Last week, as RIM reported dismal fourth-quarter results that included the first quarterly loss since 2005, its new chief executive office, Thorsten Heins, pledged to refocus the company on its core strengths, which he said include enterprise services and security.
Tuesday's launch of BlackBerry Mobile Fusion is a key component of a strategy that has taken on a new sense of urgency in the fast-changing smartphone sector, which has seen the BlackBerry maker turn from being a leader to a laggard.
"One could perhaps … believe that we lost a little bit of our focus on the enterprise in years gone by, even though it's been such a core strength for RIM over the years," said Peter Devenyi, the company's senior vice-president for enterprise software.
"There's a tremendous focus within RIM with BlackBerry Mobile Fusion to bring that very much to the forefront again."
The new service signals RIM's acknowledgment that for many companies, BlackBerrys are no longer the smartphone of choice. It is also an attempt to prolong RIM's dominance in management of mobile devices, and their security, which has become increasingly competitive as workers use personal phones in the workplace. Meanwhile, upstarts such as Fixmo Inc. are clamouring to get in on the mobile-management sector.
RIM's new service "allows end users the freedom to choose their device and IT managers to sleep at night, knowing they can securely manage mobile devices from multiple platforms on their network," the company said in a statement.
It is being launched as Waterloo, Ont.-based RIM continues to lose market share in developed economies to rival smartphone powerhouses Apple Inc. and Google Inc.

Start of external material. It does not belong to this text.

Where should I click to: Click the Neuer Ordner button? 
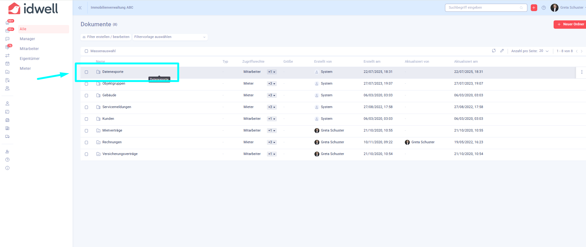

A report by research firm ComScore released Tuesday showed RIM held 13.4 per cent of the U.S. smartphone market for the three-month period ending in February, down 3.2 per cent from the three previous months. Apple drew 30.2 per cent of U.S. smartphone users for the same period, while Google's Android now runs on 50.1 per cent of U.S. smartphones.
It is unclear whether RIM's new Mobile Fusion service will re-energize its enterprise sector. National Bank Financial analyst Kris Thompson called the new service an "act of desperation" and "another late solution that won't help to stem enterprise churn."